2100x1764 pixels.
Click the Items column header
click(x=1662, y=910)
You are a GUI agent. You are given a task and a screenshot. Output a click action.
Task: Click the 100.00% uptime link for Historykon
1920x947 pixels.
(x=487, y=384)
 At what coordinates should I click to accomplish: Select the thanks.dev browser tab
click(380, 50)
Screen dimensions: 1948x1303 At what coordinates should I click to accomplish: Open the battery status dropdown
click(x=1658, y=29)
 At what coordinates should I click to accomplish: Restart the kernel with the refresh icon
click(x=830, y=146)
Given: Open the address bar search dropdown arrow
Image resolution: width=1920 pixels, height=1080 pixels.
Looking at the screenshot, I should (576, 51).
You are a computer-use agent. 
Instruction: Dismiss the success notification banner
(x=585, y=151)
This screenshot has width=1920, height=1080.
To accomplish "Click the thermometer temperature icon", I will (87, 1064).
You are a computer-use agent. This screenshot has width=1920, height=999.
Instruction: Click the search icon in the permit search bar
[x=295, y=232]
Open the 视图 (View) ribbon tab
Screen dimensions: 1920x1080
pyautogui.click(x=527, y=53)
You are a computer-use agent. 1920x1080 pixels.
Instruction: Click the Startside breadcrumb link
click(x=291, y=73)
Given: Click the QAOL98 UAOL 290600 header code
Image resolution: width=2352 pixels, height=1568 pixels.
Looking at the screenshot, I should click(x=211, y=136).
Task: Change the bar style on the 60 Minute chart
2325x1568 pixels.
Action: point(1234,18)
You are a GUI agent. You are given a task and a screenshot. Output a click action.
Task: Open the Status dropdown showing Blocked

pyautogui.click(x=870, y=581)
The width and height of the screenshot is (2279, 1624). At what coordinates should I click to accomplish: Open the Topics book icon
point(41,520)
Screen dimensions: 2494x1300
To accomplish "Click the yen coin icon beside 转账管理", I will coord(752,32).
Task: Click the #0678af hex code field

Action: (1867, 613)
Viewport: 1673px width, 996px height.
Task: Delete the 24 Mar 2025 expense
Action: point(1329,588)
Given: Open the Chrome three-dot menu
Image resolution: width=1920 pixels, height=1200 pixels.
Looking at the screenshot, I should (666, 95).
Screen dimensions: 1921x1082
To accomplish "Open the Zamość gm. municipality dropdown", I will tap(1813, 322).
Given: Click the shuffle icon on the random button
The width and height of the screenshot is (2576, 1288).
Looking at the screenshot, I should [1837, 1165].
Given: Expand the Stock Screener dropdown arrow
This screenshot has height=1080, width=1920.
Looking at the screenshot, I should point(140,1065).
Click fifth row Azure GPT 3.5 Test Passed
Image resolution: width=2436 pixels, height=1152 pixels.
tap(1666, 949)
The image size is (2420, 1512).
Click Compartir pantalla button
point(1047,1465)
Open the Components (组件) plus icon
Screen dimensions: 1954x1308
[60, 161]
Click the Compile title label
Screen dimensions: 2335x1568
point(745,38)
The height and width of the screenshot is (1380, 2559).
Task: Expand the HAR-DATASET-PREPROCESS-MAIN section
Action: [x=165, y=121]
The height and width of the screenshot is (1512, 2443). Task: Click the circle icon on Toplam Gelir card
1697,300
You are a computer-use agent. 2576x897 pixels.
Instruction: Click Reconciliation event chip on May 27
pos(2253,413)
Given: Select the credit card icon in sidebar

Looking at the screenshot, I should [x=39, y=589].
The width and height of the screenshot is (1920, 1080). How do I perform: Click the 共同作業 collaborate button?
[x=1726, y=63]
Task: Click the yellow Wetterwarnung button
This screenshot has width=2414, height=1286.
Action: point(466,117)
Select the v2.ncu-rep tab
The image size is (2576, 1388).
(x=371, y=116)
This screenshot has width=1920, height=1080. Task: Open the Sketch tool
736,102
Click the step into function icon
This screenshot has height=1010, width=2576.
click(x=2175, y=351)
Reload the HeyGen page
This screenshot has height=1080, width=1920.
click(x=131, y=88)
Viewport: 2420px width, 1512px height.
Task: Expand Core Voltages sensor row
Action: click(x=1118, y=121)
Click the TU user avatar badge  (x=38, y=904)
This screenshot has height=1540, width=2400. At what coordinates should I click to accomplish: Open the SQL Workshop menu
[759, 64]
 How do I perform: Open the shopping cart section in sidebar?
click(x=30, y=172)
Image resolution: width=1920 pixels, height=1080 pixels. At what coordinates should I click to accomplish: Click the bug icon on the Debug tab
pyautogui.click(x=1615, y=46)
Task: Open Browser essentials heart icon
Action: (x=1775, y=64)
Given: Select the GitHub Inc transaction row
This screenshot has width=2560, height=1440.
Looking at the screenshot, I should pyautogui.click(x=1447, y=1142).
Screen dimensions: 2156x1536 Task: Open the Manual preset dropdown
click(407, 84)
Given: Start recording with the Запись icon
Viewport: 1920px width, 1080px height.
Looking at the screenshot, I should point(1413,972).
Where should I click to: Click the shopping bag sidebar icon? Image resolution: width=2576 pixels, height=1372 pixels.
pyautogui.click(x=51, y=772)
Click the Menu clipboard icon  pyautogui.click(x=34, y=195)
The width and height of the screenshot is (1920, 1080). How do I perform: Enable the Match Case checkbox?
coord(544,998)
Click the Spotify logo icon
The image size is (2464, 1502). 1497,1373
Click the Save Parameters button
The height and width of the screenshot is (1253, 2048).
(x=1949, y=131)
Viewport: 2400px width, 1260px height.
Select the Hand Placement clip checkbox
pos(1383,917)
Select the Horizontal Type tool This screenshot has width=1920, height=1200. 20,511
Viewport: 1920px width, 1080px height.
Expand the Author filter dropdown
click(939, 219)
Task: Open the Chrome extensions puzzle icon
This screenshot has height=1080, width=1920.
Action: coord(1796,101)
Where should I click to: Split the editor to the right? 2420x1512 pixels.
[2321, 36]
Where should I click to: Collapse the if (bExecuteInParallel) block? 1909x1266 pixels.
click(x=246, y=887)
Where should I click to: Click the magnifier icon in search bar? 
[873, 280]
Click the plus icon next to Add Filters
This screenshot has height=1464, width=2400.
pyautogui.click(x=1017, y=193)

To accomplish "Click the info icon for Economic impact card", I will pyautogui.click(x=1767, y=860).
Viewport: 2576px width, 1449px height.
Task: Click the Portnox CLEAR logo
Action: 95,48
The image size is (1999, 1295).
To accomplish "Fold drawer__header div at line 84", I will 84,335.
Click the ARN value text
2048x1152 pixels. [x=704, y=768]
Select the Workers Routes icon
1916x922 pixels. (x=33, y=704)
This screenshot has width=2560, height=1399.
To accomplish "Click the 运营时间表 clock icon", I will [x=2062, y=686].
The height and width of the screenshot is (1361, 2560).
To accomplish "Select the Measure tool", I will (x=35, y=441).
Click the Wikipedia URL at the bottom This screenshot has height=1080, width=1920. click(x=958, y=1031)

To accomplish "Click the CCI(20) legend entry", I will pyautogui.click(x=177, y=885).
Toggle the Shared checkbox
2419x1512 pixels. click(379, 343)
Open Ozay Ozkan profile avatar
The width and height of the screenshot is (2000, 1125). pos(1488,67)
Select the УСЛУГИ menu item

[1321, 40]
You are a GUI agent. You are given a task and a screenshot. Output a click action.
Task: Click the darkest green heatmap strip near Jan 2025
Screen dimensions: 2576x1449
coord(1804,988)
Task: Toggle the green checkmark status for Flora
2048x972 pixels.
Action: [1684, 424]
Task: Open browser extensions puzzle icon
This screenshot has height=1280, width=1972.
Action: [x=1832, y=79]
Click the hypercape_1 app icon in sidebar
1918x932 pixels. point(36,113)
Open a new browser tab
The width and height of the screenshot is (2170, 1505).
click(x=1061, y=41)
★ ★ ★ ★
» Prompt:
From the listing above, determine how many lines contain "Chrome", then write only that number.

» Exercise output:
2